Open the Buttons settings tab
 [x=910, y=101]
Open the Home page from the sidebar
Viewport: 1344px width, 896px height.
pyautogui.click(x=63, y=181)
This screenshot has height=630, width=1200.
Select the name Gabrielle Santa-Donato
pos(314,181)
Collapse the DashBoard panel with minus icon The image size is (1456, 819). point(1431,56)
┄┄┄┄┄┄┄┄┄┄┄┄┄┄┄┄┄┄┄┄
Stated task => Please return the material above line for line, with every character unchanged.

The completed task =>
Open the Buttons settings tab
 [x=910, y=101]
Open the Home page from the sidebar
Viewport: 1344px width, 896px height.
pyautogui.click(x=63, y=181)
This screenshot has height=630, width=1200.
Select the name Gabrielle Santa-Donato
pos(314,181)
Collapse the DashBoard panel with minus icon The image size is (1456, 819). point(1431,56)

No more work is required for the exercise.